*** Opening Records to process ***
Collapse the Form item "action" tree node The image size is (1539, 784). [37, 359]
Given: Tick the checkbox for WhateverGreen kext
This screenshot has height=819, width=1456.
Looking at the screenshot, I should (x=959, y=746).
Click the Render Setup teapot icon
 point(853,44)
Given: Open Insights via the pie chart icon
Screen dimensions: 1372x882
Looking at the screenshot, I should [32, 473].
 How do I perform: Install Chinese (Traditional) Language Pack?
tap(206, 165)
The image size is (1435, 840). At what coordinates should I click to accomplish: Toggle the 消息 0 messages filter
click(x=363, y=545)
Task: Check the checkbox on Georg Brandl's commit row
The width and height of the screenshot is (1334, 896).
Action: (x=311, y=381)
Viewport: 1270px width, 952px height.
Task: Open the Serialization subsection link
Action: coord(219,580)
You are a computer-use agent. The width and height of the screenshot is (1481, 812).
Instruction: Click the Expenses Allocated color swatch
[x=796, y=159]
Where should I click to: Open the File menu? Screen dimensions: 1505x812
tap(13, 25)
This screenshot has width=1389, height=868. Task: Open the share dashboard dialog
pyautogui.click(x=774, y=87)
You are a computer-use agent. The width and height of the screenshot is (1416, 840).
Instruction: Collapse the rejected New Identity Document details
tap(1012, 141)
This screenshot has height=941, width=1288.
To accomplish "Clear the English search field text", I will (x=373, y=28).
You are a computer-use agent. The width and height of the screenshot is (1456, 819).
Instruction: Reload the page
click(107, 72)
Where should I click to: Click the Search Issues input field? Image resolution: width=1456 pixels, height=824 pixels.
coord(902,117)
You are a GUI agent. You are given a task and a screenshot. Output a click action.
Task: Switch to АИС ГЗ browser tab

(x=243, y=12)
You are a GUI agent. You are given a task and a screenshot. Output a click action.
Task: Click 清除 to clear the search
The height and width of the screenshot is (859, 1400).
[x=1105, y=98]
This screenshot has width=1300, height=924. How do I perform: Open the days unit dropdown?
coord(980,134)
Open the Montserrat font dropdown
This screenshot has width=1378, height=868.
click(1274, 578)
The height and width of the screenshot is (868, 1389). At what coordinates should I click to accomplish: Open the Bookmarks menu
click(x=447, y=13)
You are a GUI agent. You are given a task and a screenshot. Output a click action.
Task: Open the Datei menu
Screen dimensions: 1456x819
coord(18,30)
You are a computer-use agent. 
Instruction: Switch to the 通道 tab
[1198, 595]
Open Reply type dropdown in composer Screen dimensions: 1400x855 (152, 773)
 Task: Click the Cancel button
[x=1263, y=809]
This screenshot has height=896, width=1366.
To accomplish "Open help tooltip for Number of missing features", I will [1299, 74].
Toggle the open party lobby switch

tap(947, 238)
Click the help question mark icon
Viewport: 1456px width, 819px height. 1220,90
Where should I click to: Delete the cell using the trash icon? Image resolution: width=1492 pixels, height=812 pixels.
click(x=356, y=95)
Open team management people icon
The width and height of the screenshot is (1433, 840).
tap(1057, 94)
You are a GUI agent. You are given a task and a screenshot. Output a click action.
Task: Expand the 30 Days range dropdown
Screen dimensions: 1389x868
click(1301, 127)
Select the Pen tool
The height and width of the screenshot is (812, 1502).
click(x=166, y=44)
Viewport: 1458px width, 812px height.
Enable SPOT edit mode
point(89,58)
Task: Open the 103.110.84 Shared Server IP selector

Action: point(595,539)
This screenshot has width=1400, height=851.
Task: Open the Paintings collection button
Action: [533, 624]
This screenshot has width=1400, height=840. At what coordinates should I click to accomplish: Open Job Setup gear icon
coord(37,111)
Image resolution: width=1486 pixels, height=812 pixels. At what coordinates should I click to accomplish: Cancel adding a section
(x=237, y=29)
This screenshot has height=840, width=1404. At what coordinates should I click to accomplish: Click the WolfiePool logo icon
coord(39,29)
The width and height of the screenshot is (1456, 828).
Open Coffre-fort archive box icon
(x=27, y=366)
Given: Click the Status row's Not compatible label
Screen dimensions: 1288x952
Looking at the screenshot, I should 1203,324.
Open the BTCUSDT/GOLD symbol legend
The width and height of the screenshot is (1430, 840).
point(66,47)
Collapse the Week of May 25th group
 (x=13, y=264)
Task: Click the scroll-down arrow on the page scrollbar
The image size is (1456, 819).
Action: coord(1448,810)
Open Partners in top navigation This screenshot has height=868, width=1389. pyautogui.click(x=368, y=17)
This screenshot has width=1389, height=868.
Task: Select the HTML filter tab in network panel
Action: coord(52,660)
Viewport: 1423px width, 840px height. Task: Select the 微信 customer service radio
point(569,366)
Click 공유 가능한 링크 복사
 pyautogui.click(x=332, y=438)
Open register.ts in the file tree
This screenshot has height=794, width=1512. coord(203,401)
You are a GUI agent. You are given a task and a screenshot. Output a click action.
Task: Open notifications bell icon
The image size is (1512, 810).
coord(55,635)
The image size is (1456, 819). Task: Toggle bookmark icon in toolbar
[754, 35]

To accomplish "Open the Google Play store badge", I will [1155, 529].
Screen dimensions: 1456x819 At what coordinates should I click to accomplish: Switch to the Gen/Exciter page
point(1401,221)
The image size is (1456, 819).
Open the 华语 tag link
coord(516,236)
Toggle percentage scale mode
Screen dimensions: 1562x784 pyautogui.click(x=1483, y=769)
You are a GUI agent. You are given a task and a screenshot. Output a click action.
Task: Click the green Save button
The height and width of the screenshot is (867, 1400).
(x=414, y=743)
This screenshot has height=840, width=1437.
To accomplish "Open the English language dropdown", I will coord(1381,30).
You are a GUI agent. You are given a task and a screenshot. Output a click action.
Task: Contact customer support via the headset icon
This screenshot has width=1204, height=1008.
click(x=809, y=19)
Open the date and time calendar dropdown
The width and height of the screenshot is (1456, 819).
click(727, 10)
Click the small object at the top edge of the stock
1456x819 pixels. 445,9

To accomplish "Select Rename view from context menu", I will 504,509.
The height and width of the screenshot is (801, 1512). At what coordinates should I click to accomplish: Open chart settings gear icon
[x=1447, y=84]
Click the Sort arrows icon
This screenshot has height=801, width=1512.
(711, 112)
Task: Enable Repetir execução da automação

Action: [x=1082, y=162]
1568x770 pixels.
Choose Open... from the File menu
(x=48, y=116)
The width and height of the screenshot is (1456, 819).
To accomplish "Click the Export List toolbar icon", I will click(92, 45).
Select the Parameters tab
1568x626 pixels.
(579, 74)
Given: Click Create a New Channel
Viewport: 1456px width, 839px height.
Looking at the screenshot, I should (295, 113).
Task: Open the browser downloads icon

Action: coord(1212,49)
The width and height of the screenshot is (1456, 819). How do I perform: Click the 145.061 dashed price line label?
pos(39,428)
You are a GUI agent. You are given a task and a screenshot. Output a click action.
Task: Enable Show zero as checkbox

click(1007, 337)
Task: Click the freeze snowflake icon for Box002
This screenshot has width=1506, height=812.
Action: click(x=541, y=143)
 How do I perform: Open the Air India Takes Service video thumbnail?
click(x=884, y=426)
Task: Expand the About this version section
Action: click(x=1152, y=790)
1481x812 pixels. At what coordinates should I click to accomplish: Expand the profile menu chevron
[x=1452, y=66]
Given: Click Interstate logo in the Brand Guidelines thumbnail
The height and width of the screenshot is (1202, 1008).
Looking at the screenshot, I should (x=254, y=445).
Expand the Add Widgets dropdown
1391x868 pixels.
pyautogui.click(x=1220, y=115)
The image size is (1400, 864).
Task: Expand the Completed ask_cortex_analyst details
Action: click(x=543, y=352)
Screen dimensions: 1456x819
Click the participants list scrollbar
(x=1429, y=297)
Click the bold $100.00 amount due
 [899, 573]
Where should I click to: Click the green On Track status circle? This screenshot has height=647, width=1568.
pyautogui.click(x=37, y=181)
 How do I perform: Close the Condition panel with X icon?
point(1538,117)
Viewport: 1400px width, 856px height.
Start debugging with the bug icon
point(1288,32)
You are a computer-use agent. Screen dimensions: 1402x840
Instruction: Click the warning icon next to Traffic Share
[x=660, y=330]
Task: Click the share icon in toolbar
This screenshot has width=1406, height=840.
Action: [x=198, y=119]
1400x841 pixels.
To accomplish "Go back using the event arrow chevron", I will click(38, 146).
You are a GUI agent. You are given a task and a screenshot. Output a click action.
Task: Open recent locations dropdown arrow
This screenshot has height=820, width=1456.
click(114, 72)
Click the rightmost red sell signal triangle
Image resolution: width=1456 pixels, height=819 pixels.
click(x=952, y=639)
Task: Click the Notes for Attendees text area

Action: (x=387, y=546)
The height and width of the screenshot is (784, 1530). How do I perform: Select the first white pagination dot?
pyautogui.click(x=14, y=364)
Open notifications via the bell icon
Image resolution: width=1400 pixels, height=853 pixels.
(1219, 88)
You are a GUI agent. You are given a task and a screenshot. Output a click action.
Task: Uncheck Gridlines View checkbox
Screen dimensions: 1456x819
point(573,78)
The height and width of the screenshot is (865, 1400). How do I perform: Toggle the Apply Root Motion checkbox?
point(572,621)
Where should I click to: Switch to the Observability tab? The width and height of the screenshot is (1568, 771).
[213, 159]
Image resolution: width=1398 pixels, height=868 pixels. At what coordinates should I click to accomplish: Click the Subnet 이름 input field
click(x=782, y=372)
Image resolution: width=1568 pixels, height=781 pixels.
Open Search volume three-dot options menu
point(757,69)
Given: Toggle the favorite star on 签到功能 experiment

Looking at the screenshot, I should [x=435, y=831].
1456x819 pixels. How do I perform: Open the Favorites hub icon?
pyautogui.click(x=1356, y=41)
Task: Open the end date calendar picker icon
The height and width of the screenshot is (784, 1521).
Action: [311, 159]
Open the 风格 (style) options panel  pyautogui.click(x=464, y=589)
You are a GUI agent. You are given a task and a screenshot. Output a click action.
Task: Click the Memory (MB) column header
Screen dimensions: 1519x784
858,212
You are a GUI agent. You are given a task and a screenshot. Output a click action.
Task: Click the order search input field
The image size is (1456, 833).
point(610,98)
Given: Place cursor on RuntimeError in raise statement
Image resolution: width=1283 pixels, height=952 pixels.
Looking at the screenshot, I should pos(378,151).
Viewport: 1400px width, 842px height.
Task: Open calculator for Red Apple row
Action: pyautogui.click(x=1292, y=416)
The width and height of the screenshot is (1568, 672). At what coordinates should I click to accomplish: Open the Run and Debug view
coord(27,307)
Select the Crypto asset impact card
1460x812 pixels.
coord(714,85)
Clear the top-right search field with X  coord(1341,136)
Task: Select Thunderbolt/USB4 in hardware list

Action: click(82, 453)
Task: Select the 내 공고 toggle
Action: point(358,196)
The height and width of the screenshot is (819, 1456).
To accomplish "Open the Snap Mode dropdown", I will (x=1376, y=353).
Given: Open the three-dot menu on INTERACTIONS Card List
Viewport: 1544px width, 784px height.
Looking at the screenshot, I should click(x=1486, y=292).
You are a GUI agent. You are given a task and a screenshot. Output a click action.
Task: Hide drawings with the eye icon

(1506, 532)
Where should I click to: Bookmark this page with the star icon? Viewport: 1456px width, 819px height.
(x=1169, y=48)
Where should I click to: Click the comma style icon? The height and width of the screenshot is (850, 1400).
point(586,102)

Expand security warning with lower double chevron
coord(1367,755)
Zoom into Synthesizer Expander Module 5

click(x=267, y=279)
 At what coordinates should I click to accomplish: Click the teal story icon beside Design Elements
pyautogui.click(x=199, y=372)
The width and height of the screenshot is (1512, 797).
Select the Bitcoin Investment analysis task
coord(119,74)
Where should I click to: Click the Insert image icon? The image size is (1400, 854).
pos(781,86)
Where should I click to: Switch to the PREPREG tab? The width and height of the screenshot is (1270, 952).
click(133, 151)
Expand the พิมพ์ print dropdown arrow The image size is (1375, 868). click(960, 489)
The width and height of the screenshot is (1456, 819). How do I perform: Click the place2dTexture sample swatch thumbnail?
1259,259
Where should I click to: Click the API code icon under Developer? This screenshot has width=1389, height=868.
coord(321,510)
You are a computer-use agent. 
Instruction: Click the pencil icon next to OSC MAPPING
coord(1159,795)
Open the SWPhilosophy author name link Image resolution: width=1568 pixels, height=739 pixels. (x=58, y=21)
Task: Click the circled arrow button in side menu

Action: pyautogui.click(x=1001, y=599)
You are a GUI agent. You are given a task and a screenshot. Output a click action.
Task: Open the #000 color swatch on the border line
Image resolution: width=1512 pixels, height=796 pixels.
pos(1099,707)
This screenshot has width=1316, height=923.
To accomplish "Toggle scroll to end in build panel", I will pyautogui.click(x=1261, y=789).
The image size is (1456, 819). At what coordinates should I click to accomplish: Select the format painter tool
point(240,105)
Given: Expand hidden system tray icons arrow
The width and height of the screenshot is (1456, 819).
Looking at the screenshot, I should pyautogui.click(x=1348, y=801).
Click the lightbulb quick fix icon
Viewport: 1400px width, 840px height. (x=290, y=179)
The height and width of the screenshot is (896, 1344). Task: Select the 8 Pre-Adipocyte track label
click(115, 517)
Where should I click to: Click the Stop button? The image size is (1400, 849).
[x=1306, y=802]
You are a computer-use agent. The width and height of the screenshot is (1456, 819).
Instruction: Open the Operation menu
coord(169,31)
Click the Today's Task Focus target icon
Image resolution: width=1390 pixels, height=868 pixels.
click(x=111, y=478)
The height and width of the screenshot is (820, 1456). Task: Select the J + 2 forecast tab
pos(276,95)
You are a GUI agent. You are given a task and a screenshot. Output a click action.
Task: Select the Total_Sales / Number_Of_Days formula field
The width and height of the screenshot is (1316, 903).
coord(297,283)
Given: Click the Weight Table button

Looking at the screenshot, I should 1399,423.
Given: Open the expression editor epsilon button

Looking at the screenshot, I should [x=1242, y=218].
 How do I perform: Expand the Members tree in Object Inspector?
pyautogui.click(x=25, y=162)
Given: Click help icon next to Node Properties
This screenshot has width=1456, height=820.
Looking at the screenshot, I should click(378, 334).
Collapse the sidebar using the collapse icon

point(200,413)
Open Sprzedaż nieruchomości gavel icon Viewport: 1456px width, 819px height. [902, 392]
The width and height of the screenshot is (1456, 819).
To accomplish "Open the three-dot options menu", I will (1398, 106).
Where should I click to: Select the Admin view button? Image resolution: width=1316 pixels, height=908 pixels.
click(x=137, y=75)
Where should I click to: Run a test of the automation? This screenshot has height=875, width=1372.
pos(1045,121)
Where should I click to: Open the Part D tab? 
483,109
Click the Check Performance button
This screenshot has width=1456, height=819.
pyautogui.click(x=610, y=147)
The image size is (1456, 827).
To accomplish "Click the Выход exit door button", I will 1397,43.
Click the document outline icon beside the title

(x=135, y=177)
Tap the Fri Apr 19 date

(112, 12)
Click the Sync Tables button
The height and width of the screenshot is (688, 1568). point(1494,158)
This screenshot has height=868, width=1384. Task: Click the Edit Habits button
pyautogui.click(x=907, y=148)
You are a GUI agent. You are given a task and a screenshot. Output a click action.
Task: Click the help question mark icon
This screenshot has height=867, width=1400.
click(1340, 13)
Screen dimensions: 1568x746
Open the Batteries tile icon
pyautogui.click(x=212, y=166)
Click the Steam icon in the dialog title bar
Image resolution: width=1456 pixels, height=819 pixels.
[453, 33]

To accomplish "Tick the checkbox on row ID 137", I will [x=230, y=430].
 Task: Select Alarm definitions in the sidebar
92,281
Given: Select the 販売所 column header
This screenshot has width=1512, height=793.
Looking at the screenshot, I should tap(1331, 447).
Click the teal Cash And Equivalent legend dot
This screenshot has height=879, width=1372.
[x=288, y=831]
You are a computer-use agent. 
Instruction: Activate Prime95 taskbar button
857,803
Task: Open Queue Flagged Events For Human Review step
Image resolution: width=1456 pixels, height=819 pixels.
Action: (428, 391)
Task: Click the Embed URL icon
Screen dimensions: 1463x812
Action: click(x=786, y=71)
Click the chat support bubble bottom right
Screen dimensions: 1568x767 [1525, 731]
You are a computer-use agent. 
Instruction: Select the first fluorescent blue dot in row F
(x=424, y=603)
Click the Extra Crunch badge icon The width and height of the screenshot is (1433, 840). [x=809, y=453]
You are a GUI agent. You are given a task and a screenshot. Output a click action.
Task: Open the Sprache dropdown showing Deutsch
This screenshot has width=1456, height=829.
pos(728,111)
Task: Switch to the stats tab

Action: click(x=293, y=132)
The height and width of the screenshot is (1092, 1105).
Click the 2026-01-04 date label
*** Closing Records to process ***
__What the task asks__: Look over the entries above. Copy every line that contains the word "bell".

__Reply__:
Task: Open notifications bell icon
Open notifications via the bell icon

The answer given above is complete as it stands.